Work to be completed — Extend the tofu stir-fry recipe below, continuing after its final sentence.
begin Text block
Tofu itself doesn't have any flavor, which is what makes it so versitile. Tofu absorbs the flavor of whatever you tell it to! So, if you're feeling adventurous, try this de-li-cious stir-fry with tofu. It's simple, yummy, and a great recipe for Meatless Monday tomorrow!
First, drain the extra liquid from the tofu. I found the easiest way is to cut a slit in the top of the package and drain it directly.
Cut each tofu block into five slices. Heat a skillet with two tablespoons of canola oil; when hot, arrange tofu slices evenly. Pour half of a 20-ounce bottle of your favorite teriyaki sauce over the tofu, cover, and simmer while you prepare your veggies. After about 10 minutes, flip tofu so it thoroughly absorbs sauce.
end Text block
begin Information shown
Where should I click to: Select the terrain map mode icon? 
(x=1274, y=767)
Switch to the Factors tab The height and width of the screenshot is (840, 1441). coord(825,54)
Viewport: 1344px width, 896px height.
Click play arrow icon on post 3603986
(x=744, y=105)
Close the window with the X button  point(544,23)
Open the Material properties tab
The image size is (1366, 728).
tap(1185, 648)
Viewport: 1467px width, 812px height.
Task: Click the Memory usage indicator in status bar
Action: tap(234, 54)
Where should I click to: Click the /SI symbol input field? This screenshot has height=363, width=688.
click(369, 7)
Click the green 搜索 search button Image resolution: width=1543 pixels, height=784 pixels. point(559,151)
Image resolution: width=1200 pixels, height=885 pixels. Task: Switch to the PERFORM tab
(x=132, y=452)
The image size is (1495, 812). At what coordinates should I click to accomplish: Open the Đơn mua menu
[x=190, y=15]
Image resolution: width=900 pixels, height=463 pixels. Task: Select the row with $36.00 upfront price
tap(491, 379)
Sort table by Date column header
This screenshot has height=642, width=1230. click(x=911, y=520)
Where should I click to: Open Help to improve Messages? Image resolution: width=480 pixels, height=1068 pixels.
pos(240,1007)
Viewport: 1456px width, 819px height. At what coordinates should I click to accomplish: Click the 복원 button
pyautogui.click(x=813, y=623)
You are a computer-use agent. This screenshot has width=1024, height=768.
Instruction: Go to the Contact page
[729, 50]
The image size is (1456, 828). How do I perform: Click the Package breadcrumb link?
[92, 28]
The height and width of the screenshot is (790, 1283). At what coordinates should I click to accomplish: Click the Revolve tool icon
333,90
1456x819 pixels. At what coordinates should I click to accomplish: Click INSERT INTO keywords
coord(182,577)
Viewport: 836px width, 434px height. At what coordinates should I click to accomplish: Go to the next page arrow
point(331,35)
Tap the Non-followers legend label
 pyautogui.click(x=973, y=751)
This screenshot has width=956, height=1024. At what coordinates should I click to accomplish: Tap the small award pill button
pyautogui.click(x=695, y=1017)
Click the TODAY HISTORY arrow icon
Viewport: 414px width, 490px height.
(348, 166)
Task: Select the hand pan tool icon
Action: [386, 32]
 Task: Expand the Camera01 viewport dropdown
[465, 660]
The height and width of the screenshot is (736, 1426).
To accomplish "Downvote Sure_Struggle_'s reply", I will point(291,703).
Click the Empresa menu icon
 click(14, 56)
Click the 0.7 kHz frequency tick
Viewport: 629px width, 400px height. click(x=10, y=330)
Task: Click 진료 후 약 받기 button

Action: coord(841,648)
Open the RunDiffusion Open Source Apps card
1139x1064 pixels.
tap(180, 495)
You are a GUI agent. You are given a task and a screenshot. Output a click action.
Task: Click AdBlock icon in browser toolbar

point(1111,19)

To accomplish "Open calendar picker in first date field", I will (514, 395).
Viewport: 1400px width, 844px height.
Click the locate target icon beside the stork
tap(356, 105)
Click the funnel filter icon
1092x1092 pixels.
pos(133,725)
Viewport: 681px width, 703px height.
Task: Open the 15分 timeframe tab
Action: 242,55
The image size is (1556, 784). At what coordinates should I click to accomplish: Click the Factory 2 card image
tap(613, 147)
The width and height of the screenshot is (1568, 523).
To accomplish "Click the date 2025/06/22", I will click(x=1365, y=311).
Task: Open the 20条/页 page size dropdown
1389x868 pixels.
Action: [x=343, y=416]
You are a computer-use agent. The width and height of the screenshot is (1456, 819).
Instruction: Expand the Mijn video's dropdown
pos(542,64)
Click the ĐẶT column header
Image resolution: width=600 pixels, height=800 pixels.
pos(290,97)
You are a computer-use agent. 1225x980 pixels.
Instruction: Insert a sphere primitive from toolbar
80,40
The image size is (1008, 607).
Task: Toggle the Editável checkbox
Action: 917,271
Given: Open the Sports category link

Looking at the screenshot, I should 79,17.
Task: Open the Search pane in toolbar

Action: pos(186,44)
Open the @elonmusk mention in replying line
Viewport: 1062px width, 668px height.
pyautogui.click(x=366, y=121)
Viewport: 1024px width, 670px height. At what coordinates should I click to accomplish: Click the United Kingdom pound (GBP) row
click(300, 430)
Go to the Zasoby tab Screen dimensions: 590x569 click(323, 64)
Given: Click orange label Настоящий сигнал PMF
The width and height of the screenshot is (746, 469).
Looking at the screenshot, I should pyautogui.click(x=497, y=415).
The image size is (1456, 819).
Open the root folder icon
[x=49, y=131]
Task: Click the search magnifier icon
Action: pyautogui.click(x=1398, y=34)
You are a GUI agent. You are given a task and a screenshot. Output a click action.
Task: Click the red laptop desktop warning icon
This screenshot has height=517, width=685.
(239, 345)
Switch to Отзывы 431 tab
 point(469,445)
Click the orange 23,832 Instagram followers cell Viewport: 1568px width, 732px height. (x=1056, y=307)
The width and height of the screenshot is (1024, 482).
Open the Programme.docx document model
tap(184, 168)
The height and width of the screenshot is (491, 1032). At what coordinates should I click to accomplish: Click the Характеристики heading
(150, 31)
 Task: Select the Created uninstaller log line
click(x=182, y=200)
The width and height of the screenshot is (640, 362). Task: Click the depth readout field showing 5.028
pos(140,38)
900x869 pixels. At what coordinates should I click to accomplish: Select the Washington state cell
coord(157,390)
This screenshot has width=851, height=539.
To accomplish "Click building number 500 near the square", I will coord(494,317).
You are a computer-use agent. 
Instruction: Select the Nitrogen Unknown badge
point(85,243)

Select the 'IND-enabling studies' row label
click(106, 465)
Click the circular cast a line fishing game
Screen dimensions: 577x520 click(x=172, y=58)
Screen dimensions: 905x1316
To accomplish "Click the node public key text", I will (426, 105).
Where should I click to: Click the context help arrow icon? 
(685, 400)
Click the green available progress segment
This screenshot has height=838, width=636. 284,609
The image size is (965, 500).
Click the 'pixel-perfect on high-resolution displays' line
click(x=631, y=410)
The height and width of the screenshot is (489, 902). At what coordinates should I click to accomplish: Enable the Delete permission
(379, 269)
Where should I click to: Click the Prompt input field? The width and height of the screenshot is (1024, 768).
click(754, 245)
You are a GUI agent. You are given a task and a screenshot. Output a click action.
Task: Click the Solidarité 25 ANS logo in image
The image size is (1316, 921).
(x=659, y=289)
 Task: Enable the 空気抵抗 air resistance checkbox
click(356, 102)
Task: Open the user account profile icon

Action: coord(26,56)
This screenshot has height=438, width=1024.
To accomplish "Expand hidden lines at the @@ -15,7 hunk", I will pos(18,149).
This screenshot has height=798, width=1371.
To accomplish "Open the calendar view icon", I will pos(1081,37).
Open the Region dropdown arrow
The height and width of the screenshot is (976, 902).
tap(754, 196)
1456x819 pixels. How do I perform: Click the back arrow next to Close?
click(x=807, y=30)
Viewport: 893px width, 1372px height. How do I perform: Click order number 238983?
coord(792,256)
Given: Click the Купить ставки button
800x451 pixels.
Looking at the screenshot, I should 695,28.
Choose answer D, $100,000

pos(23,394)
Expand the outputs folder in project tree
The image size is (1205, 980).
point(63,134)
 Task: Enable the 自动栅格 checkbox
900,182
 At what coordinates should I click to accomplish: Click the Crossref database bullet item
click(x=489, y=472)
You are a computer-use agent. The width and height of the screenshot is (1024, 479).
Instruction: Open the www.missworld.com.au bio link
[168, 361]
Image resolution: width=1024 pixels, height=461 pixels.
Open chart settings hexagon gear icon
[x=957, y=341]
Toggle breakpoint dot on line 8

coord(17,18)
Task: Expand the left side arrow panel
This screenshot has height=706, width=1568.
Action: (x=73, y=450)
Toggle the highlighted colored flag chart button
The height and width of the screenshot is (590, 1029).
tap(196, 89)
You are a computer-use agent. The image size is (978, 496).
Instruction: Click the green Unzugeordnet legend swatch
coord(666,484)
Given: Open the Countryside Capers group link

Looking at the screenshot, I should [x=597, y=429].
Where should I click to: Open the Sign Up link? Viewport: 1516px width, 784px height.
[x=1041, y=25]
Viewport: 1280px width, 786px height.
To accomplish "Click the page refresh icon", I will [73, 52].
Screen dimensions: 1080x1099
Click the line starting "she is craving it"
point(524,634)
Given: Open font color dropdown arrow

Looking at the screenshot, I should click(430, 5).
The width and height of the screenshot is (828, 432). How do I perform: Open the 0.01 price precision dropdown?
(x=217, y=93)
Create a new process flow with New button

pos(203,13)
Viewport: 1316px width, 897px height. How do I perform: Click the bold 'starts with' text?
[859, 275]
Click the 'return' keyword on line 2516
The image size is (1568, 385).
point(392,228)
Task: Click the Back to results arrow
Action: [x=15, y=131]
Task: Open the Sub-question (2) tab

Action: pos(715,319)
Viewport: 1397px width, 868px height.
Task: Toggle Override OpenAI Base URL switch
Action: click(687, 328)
end Information shown
The output —
Heat another two tablespoons of canola oil in a separate, large skillet. I love using my sauté pan so that my vegetables don't overflow. Slice two large leeks and add to heated skillet.
While your leeks begin to sauté, cut two yellow squash into 1-inch cubes. Wash and remove stems and ends from one pound of fresh green beans. Add both to sauté pan, stir in and continue to cook. Next, remove the stem and seeds from a red bell pepper and cut into slices. Add to the vegetables, stir, and sauté.
Next, stem, seed, cut in half, and slice two banana peppers. Add to cooking vegetables and continue to sauté.
While vegetables cook, heat six cups of water in medium sauce pan until boiling. Cook two packages of Ramen noodles (discard seasoning packets).
Cook noodles until al dente (that's "to the tooth" in Italian, meaning just until soft. Don't overcook!), then add noodles to vegetables. Add an additional two tablespoons of canola oil to vegetables, as well as 1/2 teaspoon of salt. Sauté until vegetables are tender-crisp -- you should be able to easily insert a fork into the squash, but it shouldn't be mushy.
Once your veggies are done, your dish is ready to serve! Serve hot and spoon some of the teriyaki sauce over the vegetables. Enjoy!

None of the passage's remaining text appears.